* [Exercise instructions]: Would you please retype, exactly, the lines of the listing below between the line with "Image resolution: width=899" and the line with "Given: Choose the indigo color swatch", inclusive?

* [Data for analysis]:
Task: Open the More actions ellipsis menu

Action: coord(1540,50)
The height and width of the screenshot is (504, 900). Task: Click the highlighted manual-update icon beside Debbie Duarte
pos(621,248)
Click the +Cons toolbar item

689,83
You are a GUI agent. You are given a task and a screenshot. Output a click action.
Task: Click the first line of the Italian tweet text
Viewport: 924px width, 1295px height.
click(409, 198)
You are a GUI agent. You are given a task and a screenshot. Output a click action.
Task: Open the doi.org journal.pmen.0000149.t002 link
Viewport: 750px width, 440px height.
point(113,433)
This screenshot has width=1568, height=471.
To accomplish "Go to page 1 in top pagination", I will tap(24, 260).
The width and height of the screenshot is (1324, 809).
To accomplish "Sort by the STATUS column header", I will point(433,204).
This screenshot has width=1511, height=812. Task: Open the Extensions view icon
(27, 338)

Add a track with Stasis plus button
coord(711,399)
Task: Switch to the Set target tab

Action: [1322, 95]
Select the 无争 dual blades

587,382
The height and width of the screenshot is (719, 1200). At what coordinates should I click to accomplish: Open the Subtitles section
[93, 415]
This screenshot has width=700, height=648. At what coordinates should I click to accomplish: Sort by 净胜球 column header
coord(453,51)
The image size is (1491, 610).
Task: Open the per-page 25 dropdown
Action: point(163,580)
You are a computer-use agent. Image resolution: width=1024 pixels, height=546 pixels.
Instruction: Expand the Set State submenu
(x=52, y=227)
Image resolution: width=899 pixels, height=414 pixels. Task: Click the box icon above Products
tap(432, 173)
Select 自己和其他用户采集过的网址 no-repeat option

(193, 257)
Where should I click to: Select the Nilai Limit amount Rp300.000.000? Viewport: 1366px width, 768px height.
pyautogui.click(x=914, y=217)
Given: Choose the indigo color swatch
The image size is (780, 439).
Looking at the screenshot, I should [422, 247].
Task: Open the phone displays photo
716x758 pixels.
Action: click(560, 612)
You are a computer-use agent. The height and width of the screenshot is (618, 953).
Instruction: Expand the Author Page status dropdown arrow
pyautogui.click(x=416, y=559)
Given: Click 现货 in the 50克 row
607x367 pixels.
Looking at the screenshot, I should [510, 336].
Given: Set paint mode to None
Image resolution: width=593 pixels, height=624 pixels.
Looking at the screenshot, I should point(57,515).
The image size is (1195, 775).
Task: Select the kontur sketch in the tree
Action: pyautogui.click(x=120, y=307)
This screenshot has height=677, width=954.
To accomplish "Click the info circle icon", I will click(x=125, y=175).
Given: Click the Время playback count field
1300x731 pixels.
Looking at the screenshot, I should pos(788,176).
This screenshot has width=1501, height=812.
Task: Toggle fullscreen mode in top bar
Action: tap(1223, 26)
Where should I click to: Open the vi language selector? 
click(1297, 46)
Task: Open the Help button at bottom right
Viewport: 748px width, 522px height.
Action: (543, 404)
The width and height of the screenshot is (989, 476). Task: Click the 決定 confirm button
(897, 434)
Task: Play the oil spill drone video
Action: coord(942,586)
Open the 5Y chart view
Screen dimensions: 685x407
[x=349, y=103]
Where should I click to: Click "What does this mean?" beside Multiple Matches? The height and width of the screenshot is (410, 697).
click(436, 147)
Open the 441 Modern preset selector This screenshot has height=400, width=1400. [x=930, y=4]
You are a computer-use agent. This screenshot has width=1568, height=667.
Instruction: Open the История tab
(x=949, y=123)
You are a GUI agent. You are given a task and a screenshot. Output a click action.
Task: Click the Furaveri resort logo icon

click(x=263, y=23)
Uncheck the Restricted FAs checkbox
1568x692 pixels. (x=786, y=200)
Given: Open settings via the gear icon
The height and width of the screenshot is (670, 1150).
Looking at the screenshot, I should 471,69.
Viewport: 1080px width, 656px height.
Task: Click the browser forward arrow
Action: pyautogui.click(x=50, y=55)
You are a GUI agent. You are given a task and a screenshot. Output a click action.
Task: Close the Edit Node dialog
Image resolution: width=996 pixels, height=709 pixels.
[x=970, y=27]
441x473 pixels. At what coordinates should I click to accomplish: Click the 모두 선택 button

* [Response below]:
Image resolution: width=899 pixels, height=414 pixels. Task: Click the box icon above Products
tap(432, 173)
Select 自己和其他用户采集过的网址 no-repeat option

(193, 257)
Where should I click to: Select the Nilai Limit amount Rp300.000.000? Viewport: 1366px width, 768px height.
pyautogui.click(x=914, y=217)
Given: Choose the indigo color swatch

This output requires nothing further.